As a peer-reviewed journal, recognition and trust is everything. If we are an awardee, we would send out blog posts from the microPublication Biology website and have all participating databases post an announcement. We would include DataWorks on our fliers and steel-cut stickers. It would be loud.
Anyone who wants to adopt curation into their publishing workflow would to be able to accommodate database-specific validation pipelines and workflows.
The first step is to reach out and establish a good collaboration with the community supporting database, that is the database that establishes nomenclature standards for and annotates the published data. Their curatorial staff are the experts that will determine what is important to vet and how to capture data useful to the community.

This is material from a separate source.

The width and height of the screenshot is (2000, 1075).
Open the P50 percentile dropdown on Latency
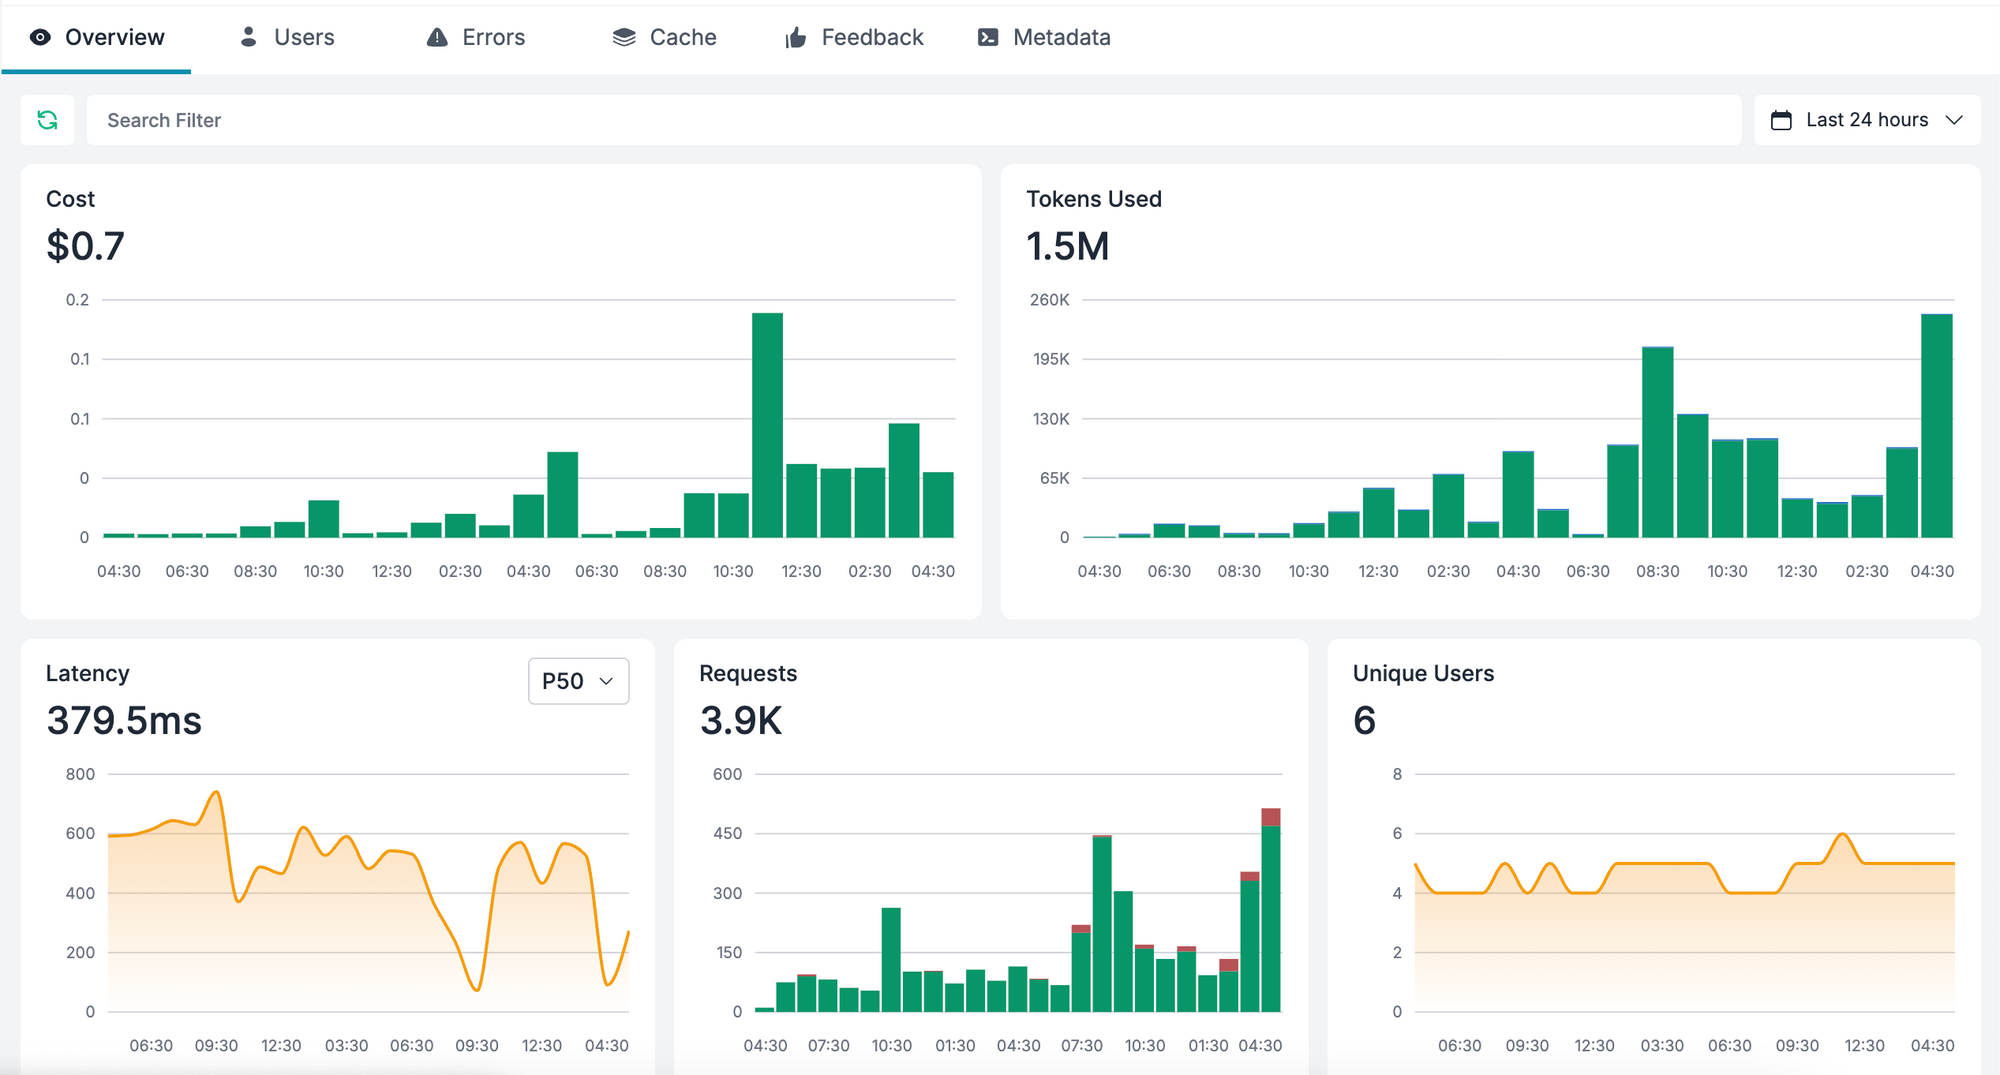tap(578, 681)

The microPublication Biology team came together in 2016 with the vision of building a system where expert curation can be part of the publishing workflow rather than as an unsustainable task by database curators after publication. The core team, composed of two established C elegans researchers, two Scientific Curators, Software Architect, and a strong Software Developer, had strong ties with the Model Organism Resource, Wormbase, the authoritative Knowledgebase dedicated to the model organism Caenorhabditis elegans. WormBase was built specifically to manage data produced by the worm community. That is, WormBase curators identify, capture, standardize, and annotate data from the published literature to make those data more findable, accessible, interoperable, and reusable by the community. Unfortunately, with the rapid pace of science discovery, we all knew that we would not be able to keep up with the ever growing body of published literature without the help of the authors who generate the data in the first place.

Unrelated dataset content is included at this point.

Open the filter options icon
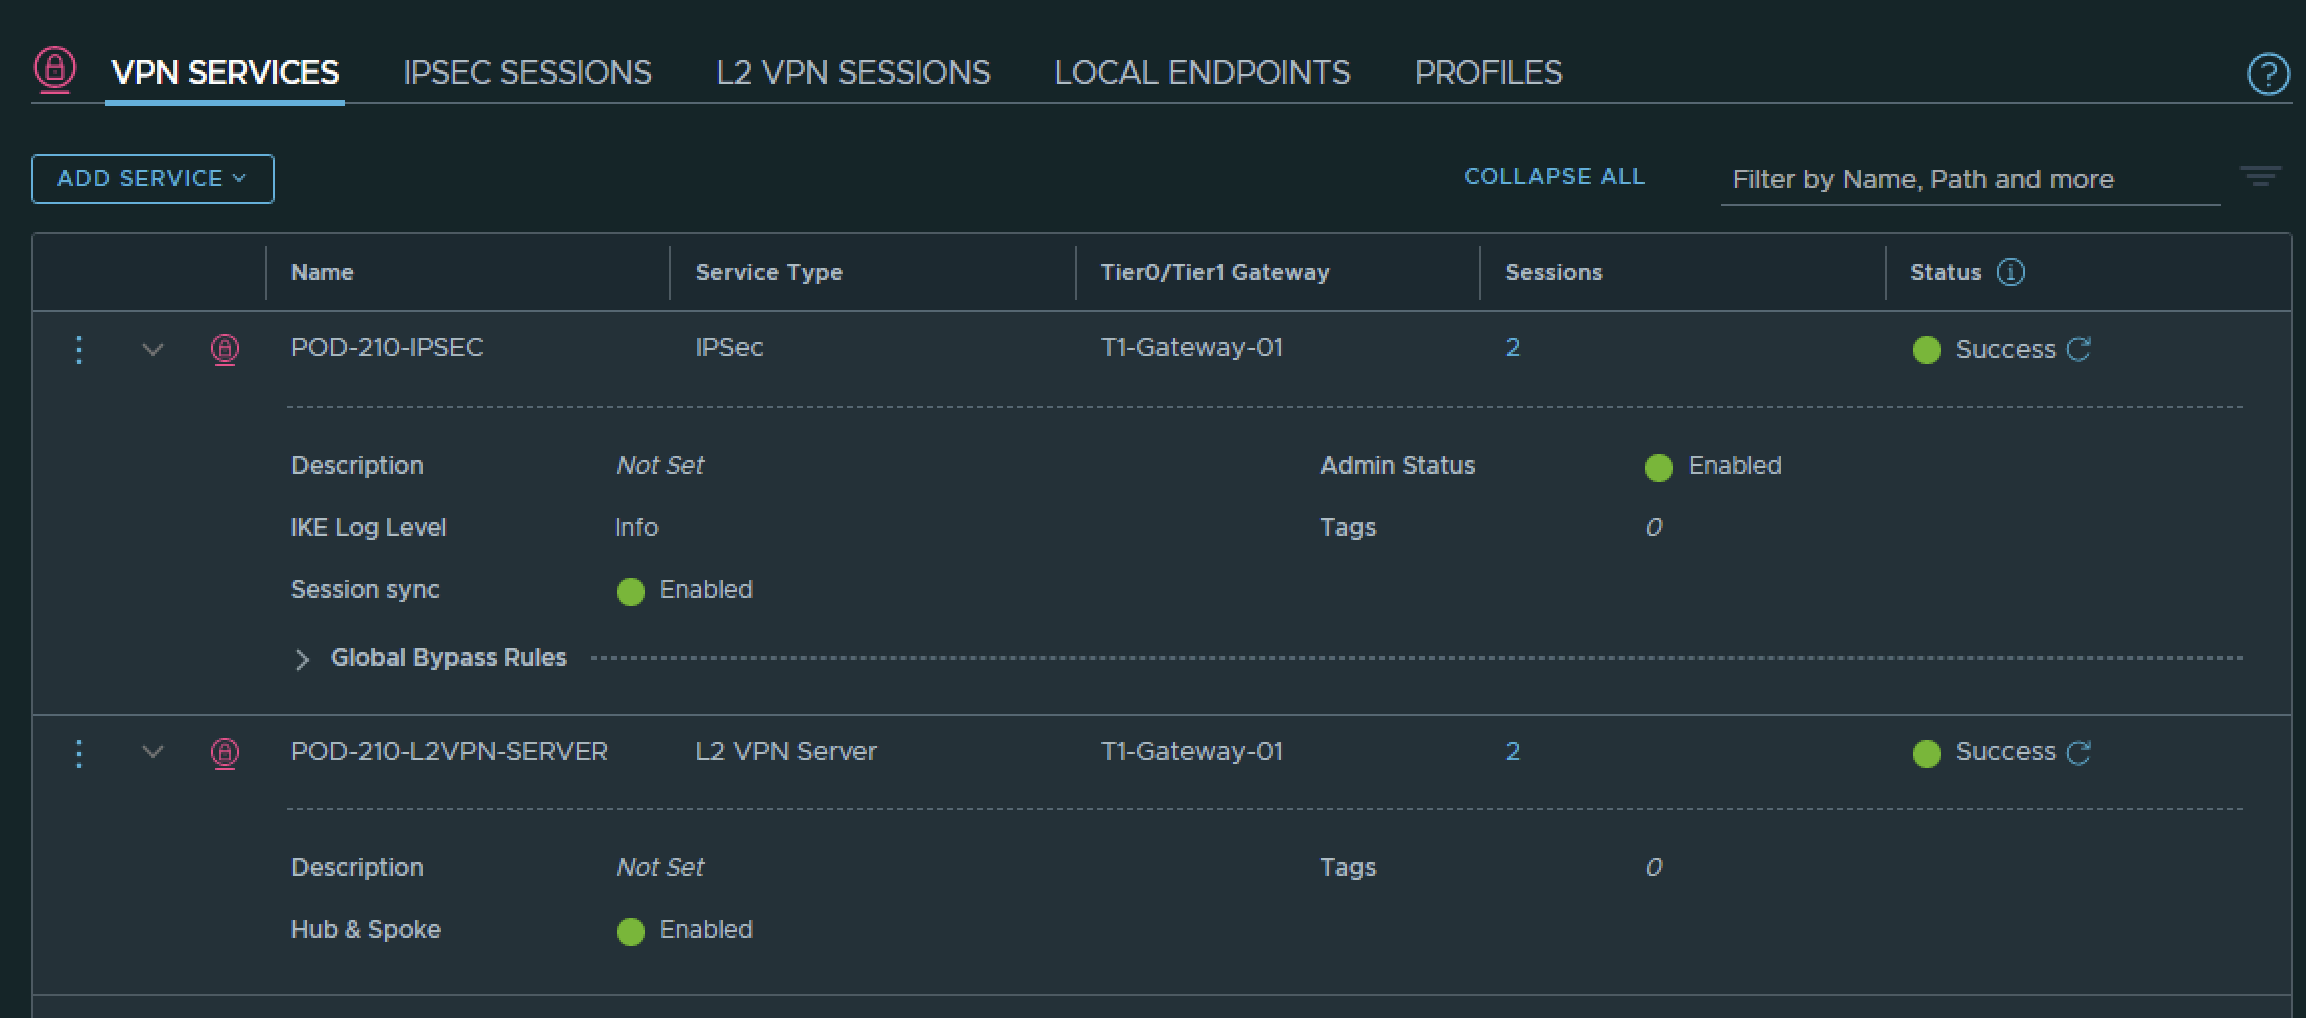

Our model of focusing on single experiments has resulted in rapid and transparent dissemination of scientific research findings that have proved valuable to our communities. These aspects allow us to recruit top scientists in the biological field, which has expanded our editorial team to over 50 people serving in different capacities; Scientific Curators, Managing Editors, Science Officers (Senior Scientific Editors), and Scientific Curators from various Databases. Managing Editors liaise daily with researchers, bioinformaticians, librarians and other stakeholders to make sure that the journal follows best practices in data sharing and data management. We also collaborate with the California Institute of Technology Library, who are our publisher, policy advisers, and article data archivers. We regularly meet with Caltech Library staff to discuss best practices for collecting article metadata.